╭─ EXTRACTED RECORDS

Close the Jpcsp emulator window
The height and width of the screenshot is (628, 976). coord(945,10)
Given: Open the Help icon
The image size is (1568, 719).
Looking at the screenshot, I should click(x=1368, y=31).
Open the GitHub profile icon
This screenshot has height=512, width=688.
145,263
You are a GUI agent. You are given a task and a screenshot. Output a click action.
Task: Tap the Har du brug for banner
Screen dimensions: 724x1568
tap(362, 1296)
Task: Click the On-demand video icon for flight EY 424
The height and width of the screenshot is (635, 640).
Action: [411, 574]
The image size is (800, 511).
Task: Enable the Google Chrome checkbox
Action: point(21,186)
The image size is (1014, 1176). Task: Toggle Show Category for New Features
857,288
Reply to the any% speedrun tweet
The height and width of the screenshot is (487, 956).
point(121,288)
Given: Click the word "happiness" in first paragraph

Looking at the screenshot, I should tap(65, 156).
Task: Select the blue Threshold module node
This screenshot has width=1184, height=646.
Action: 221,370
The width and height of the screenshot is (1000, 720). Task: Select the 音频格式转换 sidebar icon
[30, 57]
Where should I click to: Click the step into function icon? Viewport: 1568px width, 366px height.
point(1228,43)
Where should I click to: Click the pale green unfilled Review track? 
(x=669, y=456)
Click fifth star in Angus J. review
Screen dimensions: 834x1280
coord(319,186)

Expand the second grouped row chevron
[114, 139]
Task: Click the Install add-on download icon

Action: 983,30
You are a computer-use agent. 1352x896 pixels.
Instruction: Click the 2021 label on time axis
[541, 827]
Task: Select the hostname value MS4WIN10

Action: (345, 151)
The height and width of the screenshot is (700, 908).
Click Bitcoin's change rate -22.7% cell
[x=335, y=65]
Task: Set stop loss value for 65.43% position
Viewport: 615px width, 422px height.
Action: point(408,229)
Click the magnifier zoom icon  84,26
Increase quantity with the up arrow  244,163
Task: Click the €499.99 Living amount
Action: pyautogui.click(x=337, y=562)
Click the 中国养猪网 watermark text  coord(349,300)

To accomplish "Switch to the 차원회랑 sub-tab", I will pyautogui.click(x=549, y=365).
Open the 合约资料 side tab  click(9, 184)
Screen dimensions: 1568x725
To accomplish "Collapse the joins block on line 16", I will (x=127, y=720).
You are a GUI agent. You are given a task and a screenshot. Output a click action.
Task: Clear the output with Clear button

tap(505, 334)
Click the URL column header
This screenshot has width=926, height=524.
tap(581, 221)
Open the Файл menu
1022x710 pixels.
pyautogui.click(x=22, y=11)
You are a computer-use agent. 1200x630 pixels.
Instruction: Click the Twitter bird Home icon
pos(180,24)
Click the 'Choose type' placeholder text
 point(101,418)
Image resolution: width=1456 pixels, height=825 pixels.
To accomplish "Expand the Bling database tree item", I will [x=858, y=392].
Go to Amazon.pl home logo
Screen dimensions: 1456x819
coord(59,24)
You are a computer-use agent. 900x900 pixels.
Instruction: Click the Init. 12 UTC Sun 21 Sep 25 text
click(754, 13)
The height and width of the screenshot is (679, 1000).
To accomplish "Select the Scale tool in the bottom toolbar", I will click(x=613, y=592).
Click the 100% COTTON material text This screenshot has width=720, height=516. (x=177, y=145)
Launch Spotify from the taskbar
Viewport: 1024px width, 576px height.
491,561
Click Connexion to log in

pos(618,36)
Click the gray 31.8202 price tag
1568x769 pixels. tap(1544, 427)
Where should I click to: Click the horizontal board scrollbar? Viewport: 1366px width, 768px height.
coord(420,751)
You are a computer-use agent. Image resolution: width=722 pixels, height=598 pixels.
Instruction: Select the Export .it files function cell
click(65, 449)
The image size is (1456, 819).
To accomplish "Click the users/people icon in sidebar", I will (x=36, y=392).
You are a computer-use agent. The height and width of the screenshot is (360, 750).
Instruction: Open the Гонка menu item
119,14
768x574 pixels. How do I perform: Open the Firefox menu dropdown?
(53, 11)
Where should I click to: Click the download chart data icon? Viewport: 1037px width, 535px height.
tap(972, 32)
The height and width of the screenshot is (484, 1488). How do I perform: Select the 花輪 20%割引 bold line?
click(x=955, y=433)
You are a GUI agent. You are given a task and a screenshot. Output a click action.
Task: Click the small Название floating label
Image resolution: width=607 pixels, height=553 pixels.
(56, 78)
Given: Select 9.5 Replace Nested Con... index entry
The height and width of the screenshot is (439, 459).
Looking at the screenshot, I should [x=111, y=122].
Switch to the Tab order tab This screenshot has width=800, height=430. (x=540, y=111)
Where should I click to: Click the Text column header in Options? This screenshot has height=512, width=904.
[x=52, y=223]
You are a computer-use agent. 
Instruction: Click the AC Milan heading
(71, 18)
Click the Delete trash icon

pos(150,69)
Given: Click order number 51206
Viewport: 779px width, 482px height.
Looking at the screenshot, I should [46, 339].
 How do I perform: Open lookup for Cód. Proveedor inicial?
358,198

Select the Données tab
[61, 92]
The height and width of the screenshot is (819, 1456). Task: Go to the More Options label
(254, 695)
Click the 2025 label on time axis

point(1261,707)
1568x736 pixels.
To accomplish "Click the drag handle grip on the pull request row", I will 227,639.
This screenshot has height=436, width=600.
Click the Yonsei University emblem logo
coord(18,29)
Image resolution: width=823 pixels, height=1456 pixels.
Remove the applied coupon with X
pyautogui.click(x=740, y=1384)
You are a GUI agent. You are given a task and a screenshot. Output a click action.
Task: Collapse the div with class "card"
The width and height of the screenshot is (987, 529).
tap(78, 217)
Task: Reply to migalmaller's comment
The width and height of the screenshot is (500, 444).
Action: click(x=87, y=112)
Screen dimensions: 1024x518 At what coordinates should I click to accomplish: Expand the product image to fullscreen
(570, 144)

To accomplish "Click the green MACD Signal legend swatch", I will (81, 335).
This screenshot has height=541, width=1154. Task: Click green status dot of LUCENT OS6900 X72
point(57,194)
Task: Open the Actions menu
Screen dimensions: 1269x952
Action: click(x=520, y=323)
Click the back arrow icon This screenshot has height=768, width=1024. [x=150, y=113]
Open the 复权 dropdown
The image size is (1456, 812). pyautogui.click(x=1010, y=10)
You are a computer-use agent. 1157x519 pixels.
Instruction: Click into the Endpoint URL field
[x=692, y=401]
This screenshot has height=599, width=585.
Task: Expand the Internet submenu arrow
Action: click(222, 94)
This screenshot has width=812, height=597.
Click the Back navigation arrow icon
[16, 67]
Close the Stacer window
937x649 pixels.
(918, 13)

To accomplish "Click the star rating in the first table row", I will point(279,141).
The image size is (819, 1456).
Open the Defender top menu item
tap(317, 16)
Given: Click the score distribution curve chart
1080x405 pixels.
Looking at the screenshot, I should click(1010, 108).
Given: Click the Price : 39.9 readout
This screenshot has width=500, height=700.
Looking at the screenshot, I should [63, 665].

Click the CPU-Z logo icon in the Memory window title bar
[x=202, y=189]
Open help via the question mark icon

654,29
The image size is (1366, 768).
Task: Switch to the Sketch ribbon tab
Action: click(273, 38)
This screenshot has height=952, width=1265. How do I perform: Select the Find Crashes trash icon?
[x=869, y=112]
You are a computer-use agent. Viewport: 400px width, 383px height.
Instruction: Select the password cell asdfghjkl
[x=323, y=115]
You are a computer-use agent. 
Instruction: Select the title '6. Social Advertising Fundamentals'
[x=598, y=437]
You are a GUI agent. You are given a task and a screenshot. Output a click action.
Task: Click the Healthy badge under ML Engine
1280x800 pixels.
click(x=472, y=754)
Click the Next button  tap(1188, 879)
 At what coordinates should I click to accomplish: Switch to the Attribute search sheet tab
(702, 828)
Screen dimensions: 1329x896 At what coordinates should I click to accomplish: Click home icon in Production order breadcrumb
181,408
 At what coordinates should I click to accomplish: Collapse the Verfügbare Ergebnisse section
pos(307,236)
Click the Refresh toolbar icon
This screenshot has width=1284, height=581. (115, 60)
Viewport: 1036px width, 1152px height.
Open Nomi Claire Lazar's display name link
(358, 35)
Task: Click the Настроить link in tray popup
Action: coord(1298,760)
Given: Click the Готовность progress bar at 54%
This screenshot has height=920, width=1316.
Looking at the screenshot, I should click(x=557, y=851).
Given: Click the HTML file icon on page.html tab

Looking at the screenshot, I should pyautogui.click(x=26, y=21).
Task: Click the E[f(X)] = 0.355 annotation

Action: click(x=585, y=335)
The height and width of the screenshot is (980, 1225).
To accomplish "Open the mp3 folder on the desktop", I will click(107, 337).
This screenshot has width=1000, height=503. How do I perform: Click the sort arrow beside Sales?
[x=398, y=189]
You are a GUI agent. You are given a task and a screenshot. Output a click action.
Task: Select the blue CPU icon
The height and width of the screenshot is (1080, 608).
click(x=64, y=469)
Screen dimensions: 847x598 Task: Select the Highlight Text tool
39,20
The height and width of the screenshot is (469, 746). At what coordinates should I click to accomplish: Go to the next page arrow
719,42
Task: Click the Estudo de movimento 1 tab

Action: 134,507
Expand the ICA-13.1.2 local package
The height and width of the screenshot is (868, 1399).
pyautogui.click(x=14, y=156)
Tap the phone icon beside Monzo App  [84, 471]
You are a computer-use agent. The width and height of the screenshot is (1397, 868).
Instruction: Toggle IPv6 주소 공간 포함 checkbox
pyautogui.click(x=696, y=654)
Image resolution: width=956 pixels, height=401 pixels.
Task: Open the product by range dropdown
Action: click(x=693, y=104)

╰─

**SET PROBLEM**
Render the lines between the one holding "will pyautogui.click(x=549, y=365)." and the one holding "coord(59,24)", inclusive, as a numbered list, leaving out blank lines.

**EXERCISE ANSWER**
1. To accomplish "Switch to the 차원회랑 sub-tab", I will pyautogui.click(x=549, y=365).
2. Open the 合约资料 side tab  click(9, 184)
3. Screen dimensions: 1568x725
4. To accomplish "Collapse the joins block on line 16", I will (x=127, y=720).
5. You are a GUI agent. You are given a task and a screenshot. Output a click action.
6. Task: Clear the output with Clear button
7. tap(505, 334)
8. Click the URL column header
9. This screenshot has width=926, height=524.
10. tap(581, 221)
11. Open the Файл menu
12. 1022x710 pixels.
13. pyautogui.click(x=22, y=11)
14. You are a computer-use agent. 1200x630 pixels.
15. Instruction: Click the Twitter bird Home icon
16. pos(180,24)
17. Click the 'Choose type' placeholder text
18.  point(101,418)
19. Image resolution: width=1456 pixels, height=825 pixels.
20. To accomplish "Expand the Bling database tree item", I will [x=858, y=392].
21. Go to Amazon.pl home logo
22. Screen dimensions: 1456x819
23. coord(59,24)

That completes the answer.